How Whisper's proactive rate limiter keeps you under Riot's limits

How It Works

Whisper uses proactive rate limiting. Instead of waiting for a 429 response and retrying, the rate limiter reads Riot's rate limit headers (X-App-Rate-Limit, X-App-Rate-Limit-Count, X-Method-Rate-Limit, X-Method-Rate-Limit-Count) from every response and tracks how many requests remain in each time window. When a window is near its limit, requests are queued and released only when capacity is available.

This means you rarely see 429 errors at all -- the limiter prevents them before they happen.

Automatic Behavior

Rate limiting is enabled by default. No configuration required:

import { createClient } from '@wardbox/whisper/core';

// Rate limiting is active out of the box
const client = createClient({
  apiKey: 'RGAPI-your-key-here',
});

The first few requests to a new endpoint run without limits (since the limiter hasn't seen headers yet). After the first response, the limiter calibrates to the exact limits Riot returns.

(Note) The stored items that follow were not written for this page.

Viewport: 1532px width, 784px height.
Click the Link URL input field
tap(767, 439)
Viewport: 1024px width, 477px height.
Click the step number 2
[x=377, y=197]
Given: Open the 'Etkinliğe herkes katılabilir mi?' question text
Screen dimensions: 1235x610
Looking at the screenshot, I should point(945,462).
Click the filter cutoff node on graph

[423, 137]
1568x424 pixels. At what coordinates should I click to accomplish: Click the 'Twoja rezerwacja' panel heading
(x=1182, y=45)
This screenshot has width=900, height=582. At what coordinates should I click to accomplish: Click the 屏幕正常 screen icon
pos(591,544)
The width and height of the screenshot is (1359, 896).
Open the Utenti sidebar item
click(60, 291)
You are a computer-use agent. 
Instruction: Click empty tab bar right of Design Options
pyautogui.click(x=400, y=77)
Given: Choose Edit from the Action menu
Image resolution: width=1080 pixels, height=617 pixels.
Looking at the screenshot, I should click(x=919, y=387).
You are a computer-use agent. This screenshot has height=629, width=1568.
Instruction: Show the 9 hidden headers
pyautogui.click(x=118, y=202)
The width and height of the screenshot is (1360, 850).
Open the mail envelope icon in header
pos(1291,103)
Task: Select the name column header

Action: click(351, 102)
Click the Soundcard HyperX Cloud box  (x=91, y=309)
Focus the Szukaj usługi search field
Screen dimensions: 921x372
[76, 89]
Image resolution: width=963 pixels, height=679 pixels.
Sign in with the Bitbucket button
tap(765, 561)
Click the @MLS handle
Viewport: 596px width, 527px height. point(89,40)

Three Types of Rate Limits

Riot enforces three levels of rate limiting:

App-Level Limits

Global limits that apply across all endpoints for your API key. Tracked via the X-App-Rate-Limit and X-App-Rate-Limit-Count headers. A typical development key has limits like 20:1,100:120 (20 requests per second, 100 requests per 2 minutes).

Method-Level Limits

Per-endpoint limits that apply to a specific API method. Tracked via the X-Method-Rate-Limit and X-Method-Rate-Limit-Count headers. Different endpoints have different method limits -- match history might allow 500 requests per 10 seconds while summoner lookups allow 2000.

Service-Level Limits (429)

When Riot's infrastructure is under load, you may receive a 429 with no X-Rate-Limit-Type header. These are service-level rate limits and cannot be predicted. Whisper handles them with exponential backoff.

Configuration

You can customize the rate limiter behavior:

import { createClient } from '@wardbox/whisper/core';

const client = createClient({
  apiKey: 'RGAPI-your-key-here',
  rateLimiter: {
    // Throw immediately instead of queuing when rate limited
    throwOnLimit: true,

    // Maximum requests to queue before rejecting
    maxQueueSize: 100,

    // Per-request timeout in milliseconds
    requestTimeout: 30000,

    // Callback when a rate limit is encountered
    onRateLimit: (scope, retryAfter) => {
      console.log(`Rate limited on ${scope}, retry in ${retryAfter}ms`);
    },
  },
});

To disable rate limiting entirely:

const client = createClient({
  apiKey: 'RGAPI-your-key-here',
  rateLimiter: false,
});

Handling 429s

Even with proactive limiting, 429 responses can still occur in edge cases:

  • Race conditions between concurrent requests
  • Shared API keys where another application consumes quota
  • Service-level 429s from Riot infrastructure load

When a 429 does occur, Whisper automatically retries:

  • App/method 429s: Retries using the Retry-After header value
  • Service 429s: Retries with exponential backoff
  • Up to 3 retry attempts per request before throwing a RateLimitError

How It Compares

Most Riot API wrappers use reactive rate limiting -- they send the request, get a 429 back, wait, and retry. This wastes a request and adds latency.

Whisper's proactive approach parses the rate limit headers from every successful response and maintains a token bucket per scope. Requests are held in a queue until a token is available, preventing the 429 from happening in the first place.